**TASK ITEM**
Write all entries out exactly, images excluded.

**Records from a data collection**
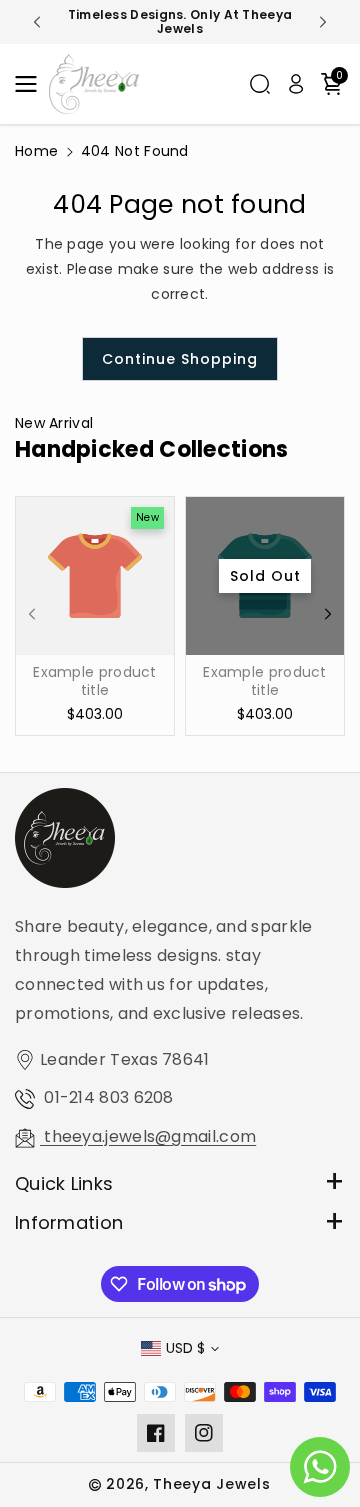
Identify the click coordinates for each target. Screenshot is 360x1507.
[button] (32, 84)
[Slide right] (328, 614)
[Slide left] (32, 614)
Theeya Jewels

**WRITTEN RESPONSE**
Identify the click coordinates for each target. Screenshot is 360x1507.
[button] (32, 84)
[Slide right] (328, 614)
[Slide left] (32, 614)
Theeya Jewels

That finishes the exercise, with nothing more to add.